The case of the supersized shebang
The case of the supersized shebang
Posted Feb 18, 2019 21:16 UTC (Mon) by flussence (guest, #85566)Parent article: The case of the supersized shebang
1. NixOS doing weird things that only work because the Perl 5 runtime contains a hack to compensate for them (what do they do for other languages without a similar hack, and why is this one different?)
2. The kernel using a fixed-size buffer with a weird legacy size (zero relation to PATH_MAX or ARG_MAX)
3. There were no regression tests for this part of the kernel yet
4. The kernel Bugzilla is functionally a bitbucket in a separate universe from normal kernel development
5. As others have pointed out, the backporting process is only as smart as Youtube's recommendation algorithm
Probably a few more I've overlooked too. After all that, we're left with only a revert and a vague promise to fix #3. That seems like a weak response at best.

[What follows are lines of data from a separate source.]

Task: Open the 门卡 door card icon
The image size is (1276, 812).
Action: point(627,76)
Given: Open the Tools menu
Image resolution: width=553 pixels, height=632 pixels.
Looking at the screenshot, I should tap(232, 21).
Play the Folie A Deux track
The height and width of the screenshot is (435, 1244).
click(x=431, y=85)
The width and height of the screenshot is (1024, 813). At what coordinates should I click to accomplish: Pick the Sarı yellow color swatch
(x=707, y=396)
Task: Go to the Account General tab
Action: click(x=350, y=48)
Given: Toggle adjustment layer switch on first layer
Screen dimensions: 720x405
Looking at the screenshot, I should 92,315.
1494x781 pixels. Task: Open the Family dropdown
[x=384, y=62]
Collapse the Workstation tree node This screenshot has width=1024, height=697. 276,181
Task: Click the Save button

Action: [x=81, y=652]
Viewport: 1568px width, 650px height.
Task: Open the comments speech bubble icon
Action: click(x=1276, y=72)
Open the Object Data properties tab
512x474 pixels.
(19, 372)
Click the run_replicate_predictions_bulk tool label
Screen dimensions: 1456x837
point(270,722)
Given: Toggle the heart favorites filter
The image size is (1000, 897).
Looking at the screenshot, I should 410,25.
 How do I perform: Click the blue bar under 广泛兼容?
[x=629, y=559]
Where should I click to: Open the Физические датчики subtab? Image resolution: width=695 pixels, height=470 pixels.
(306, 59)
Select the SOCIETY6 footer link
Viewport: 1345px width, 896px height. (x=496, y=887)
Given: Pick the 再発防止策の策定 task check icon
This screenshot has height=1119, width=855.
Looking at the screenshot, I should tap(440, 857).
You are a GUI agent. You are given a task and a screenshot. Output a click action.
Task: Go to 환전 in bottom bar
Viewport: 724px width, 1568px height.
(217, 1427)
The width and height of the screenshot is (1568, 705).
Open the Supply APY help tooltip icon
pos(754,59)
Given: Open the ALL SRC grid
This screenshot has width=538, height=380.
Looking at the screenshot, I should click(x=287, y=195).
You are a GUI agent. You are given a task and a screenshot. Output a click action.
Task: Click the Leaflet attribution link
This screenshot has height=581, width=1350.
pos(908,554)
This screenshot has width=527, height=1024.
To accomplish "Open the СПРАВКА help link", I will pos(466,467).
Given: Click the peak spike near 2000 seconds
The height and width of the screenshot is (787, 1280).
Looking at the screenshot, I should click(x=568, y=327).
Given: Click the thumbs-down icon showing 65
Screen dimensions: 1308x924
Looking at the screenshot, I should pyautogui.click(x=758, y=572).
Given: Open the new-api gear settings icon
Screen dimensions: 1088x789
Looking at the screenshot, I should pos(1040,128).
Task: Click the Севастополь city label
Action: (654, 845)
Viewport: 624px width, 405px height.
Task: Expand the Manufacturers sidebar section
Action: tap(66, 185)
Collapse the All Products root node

Posted Feb 18, 2019 21:54 UTC (Mon)
by grahamc (guest, #111068)
[Link] (2 responses)
Our Perl tooling is an older part of the NixOS ecosystem, and has received a bit less attention lately when compared to other languages.
Perl's hack is not to compensate for us exactly, but presumably someone long ago who was bitten by the same problem. This hack existing is the reason we've allowed such a weird shebang to exist: it allowed us to and didn't cause us problems. Frankly, nobody noticed the shebang until the kernel broke it.
We handle other languages much more sanely.
> 4. The kernel Bugzilla is functionally a bitbucket in a separate universe from normal kernel development
Yes, this was a bit of a frustrating and troubling learning curve for us.
Posted Feb 18, 2019 21:56 UTC (Mon)
by grahamc (guest, #111068)
[Link] (1 responses)
Posted Feb 18, 2019 22:25 UTC (Mon)
by rweikusat2 (subscriber, #117920)
[Link]
A 127 character limit is documented behaviour for #! and Linux execve (the final byte being occupied by a 0).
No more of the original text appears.